La mostra vuole raccontare, nell’arco delle 24 ore, i mutamenti più o meno evidenti di una montagna speciale e simbolica: il Monviso, con il suo paesaggio circostante, catturata in un’immagine e sottoposta allo scandire del tempo che la culla dall’alba al tramonto.

Immagini che restituiscono, attraverso diversi punti di Manta, vista, il divenire di esse nel tempo che, seppur breve, trascorre inesorabile e lascia memoria attraverso i segni visibili dei suoi cambiamenti.

Tante “vedute” affascinanti che aprono ad uno spettacolo della natura, invitano ad una riflessione sull’iconografia del paesaggio nell’arte e sull’uso della fotografia digitale come mezzo espressivo.

Un progetto che nasce inchinandosi di fronte alla maestosità del Re di Pietra, così com’è anche stato definito il Monviso, ovvero la montagna più alta delle Alpi Cozie (3.842 m s.l.m.). Un lavoro di ricerca che ha spesso fatto incontrare gli autori, Fulvio Beltrando, Filiberto Comba e Patrizia Galliano per andare a fotografare questa montagna che, sin dall’inizio del Seicento, tanto ha catturato l’attenzione di uomini e donne che se ne sono interessati e innamorati, con la comune ammirazione verso tale grandezza.

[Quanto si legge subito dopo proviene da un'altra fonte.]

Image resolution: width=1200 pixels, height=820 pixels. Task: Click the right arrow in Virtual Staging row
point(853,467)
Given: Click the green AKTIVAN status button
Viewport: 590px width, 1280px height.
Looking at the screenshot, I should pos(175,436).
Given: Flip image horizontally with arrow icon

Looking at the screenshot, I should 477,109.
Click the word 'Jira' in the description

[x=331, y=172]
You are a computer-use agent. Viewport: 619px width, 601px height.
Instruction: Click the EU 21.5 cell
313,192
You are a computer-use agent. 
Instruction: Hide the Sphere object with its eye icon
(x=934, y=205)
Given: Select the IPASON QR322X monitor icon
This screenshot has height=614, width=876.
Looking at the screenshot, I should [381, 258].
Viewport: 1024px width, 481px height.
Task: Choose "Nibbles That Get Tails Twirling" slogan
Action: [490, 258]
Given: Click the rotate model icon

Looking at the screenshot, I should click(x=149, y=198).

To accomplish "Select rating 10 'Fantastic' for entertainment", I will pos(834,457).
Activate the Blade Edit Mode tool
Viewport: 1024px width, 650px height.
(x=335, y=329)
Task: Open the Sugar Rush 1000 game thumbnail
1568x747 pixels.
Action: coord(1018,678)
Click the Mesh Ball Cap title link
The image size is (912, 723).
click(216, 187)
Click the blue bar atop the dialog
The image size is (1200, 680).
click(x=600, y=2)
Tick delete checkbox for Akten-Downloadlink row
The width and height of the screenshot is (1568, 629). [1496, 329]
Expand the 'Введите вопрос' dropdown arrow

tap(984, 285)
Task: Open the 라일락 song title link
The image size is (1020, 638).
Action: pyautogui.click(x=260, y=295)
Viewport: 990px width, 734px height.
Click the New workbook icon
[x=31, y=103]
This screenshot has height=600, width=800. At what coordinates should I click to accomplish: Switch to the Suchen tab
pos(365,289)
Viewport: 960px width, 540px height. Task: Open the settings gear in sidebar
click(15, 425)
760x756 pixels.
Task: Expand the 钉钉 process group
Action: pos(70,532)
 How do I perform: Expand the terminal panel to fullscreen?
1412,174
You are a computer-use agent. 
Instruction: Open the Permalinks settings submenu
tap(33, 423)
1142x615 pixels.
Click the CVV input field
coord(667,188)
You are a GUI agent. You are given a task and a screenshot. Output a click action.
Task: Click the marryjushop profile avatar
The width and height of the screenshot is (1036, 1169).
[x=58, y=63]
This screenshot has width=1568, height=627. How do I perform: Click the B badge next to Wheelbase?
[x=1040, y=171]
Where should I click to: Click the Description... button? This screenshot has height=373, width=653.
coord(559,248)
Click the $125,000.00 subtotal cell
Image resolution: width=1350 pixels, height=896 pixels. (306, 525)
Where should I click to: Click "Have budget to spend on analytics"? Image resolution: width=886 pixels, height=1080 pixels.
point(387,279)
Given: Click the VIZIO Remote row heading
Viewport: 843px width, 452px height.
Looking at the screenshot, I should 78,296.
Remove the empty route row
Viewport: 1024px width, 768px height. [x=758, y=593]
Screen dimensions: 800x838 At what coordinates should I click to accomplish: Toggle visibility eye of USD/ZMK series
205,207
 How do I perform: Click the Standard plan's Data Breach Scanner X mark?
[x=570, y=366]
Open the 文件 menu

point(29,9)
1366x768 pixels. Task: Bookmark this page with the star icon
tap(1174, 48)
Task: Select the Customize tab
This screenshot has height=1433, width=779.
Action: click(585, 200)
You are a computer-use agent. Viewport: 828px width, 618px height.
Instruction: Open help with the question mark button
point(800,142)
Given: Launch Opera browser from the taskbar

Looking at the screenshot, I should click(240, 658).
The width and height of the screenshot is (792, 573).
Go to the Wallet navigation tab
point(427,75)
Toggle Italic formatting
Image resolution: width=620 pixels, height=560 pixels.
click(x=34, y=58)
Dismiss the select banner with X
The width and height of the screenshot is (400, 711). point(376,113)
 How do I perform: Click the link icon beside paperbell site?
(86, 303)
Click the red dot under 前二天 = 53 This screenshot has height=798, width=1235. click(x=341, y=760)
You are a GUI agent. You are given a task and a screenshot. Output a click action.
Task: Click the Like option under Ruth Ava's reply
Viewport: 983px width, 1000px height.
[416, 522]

Le tante e diversificate mostre che continuano a costruirsi attorno ad essa e gli scritti di testi, da quello scientifico a quello, non meno importante, del semplice appassionato, dimostrano un interesse continuo che fa parte della nostra contemporaneità.

Monviso, dal latino Mons Vesulus significa montagna ben visibile, che la rende sicuro punto di riferimento per il viaggiatore. Infatti, la sua forma piramidale e imponente si erge maestosa e si restituisce allo sguardo dalla Pianura Padana, riconoscibile anche da grandi distanze.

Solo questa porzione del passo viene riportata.